◆ Parts of the exercise
1. Using the passage on Iliafi Esera below, judge whether each statement agrees with it: (a) He was born in Lalomanu, Western Samoa. (b) Kem Price succeeded him as Assistant Superintendent. (c) He is the senior pastor of a church in Wanganui. For each, answer yes or no and quote the words that settle it.
2. From the passage on Iliafi Esera below, extract the stretch from "New Zealand clergy" through "Asia and Oceania." without altering a word.

◆ Source passage

12th General Superintendent of the Assemblies of God in New Zealand
- In office November 2011 – September 2023
- Preceded by: Ken Harrison
- Succeeded by: Terry Bradley

Assistant Superintendent of the Assemblies of God in New Zealand
- In office October 2003 – November 2011
- Preceded by: Kem Price
- Succeeded by: Donald McDonell

Personal details
- Born: Lalomanu, Western Samoa
- Spouse: Falefia-o-alii (Fia) Esera
- Relations: Judah Jesse Molly-Rose Carmel Luke Akira Ruby Joel Olivia Eva Josephine Joseph
- Children: Jason Arohaina Olympia Susana Faith Tasha Anneke Grace

= Iliafi Esera =

New Zealand clergy

Iliafi Talotusitusi Esera is a Christian minister of the Assemblies of God movement.

Pastor Iliafi is an internationally renowned speaker amongst Christian organizations.
Reverend Esera is of Samoan birth and currently resides in New Zealand, but regularly speaks in America, Asia and Oceania.
He was a member of the Assembly of God in New Zealand Executive Presbytery from 2002-2023 and held the position of General Superintendent of the Assemblies of God in New Zealand from 2011-2023. He also held the position of Assistant Superintendent of the AGNZ from 2003 until his election to General Superintendent in November 2011. Iliafi is the senior pastor of Faith City Church in Wanganui, New Zealand.

Data records
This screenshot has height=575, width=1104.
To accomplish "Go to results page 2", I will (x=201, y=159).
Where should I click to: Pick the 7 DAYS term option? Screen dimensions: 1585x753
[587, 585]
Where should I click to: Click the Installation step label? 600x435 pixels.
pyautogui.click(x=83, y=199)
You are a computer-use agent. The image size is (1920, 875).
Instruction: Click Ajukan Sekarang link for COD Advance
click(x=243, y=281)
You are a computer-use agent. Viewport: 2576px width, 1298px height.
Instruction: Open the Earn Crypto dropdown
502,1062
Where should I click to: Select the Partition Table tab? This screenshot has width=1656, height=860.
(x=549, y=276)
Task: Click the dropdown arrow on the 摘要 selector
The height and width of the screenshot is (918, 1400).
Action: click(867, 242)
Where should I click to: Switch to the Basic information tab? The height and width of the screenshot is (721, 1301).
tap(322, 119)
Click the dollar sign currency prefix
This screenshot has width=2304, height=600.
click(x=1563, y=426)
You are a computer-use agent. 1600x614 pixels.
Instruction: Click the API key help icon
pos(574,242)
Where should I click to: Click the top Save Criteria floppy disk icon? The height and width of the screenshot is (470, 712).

◆ Answers below
1.
(a) Yes: "Born: Lalomanu, Western Samoa"
(b) No: "Preceded by: Kem Price"
(c) Yes: "Iliafi is the senior pastor of Faith City Church in Wanganui, New Zealand."

2.
New Zealand clergy

Iliafi Talotusitusi Esera is a Christian minister of the Assemblies of God movement.

Pastor Iliafi is an internationally renowned speaker amongst Christian organizations.
Reverend Esera is of Samoan birth and currently resides in New Zealand, but regularly speaks in America, Asia and Oceania.